Feed-in tariffs now exist in more than three dozen countries including Germany, where experience underscores the crucial importance of getting the price right: The initial compensation was too low to entice much investment. Spain recently had the opposite problem -- Madrid set its tariff so high that it led to a surge of solar-power installations. This proved quite expensive for the government because tax revenues paid for some of the renewable-energy incentives. Madrid was forced to cap the amount of renewable power it would buy each year, and the market for solar technology subsequently collapsed.
"Where feed-in compensation is paid out of taxes," warned Hans-Josef Fell, the energy spokesman for the Green Party in Germany's Bundestag, "the market is dependent on decisions taken by the finance minister."
Experience elsewhere also suggests that subsidizing the purchase and installation of renewable technologies through tax write-offs or cash grants lacks long-term accountability. There is no way to ensure that the windmills and solar panels that taxpayers help finance will remain operational over time.

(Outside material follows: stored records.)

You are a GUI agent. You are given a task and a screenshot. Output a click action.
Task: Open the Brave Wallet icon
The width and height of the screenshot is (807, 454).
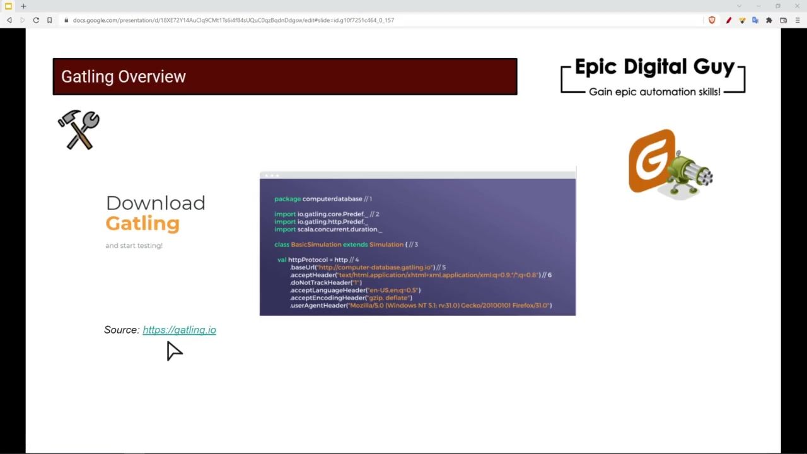[x=784, y=20]
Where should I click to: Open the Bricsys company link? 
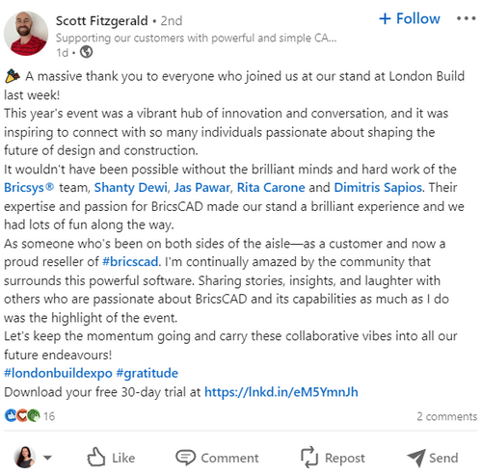point(29,188)
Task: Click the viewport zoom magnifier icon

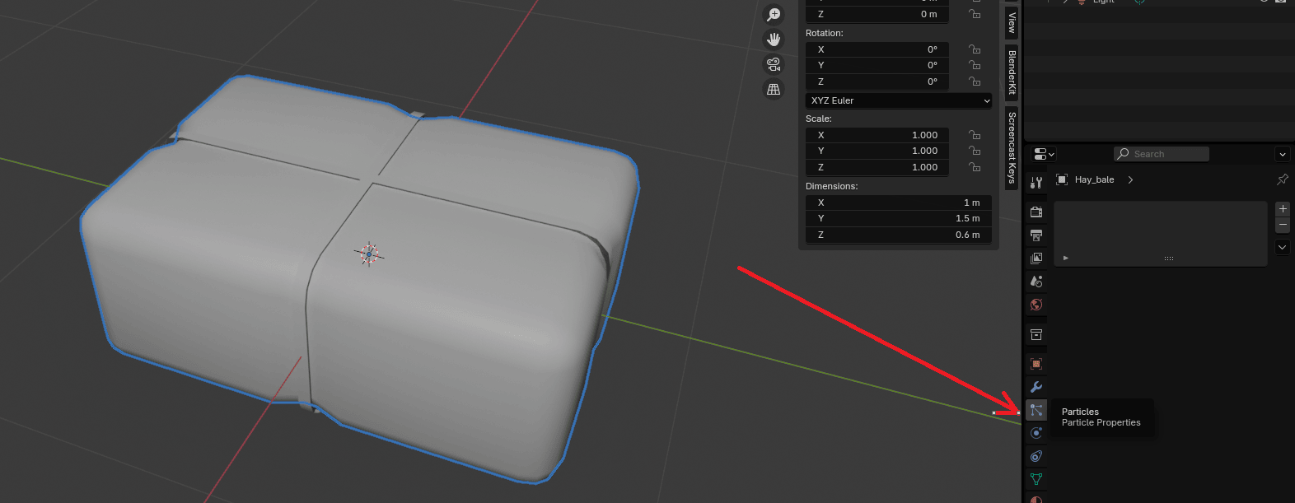Action: tap(774, 15)
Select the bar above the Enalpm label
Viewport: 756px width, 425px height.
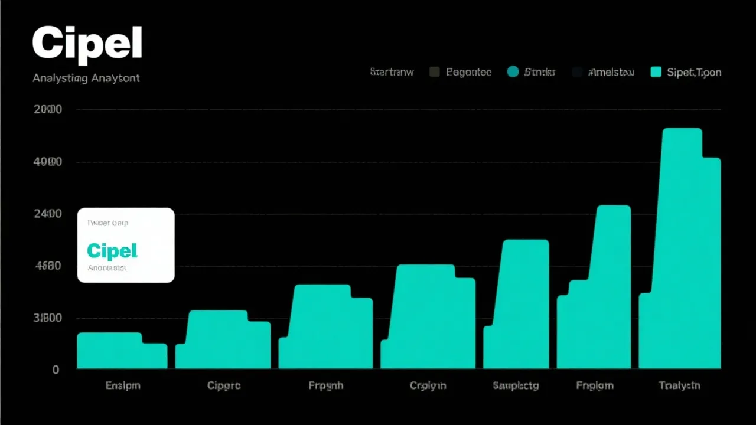(x=121, y=351)
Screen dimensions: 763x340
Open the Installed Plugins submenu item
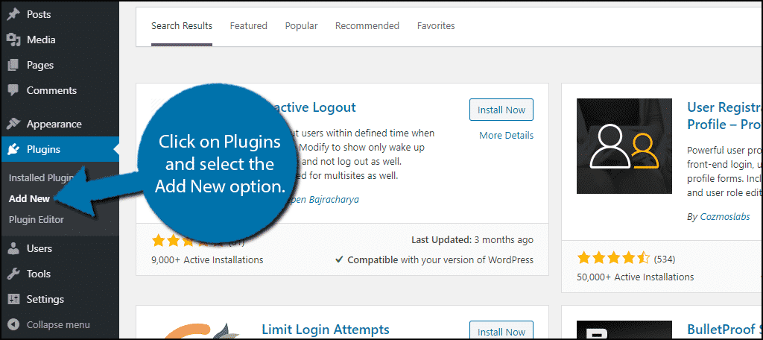41,177
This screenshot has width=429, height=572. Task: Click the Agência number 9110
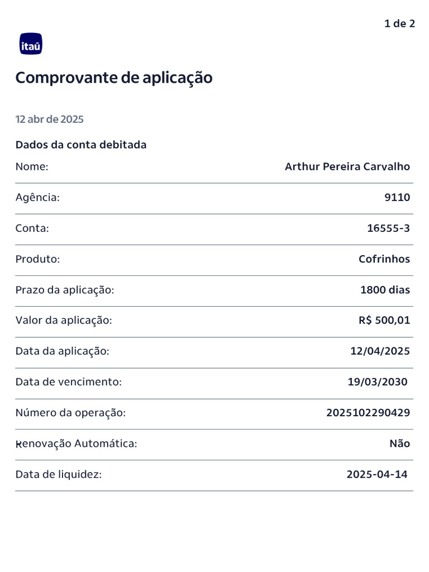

Other incentives for renewable-energy production have proven similarly disappointing. The 1978 U.S. Public Utility Regulatory Policies Act, better known as PURPA, offered to pay producers for their energy an amount equivalent to what it would cost utilities to generate that power from other sources, such as natural gas. California's electricity rate structure uses a similar "avoided cost" approach. But this pricing scheme has had little success anywhere it has been tried, Couture said.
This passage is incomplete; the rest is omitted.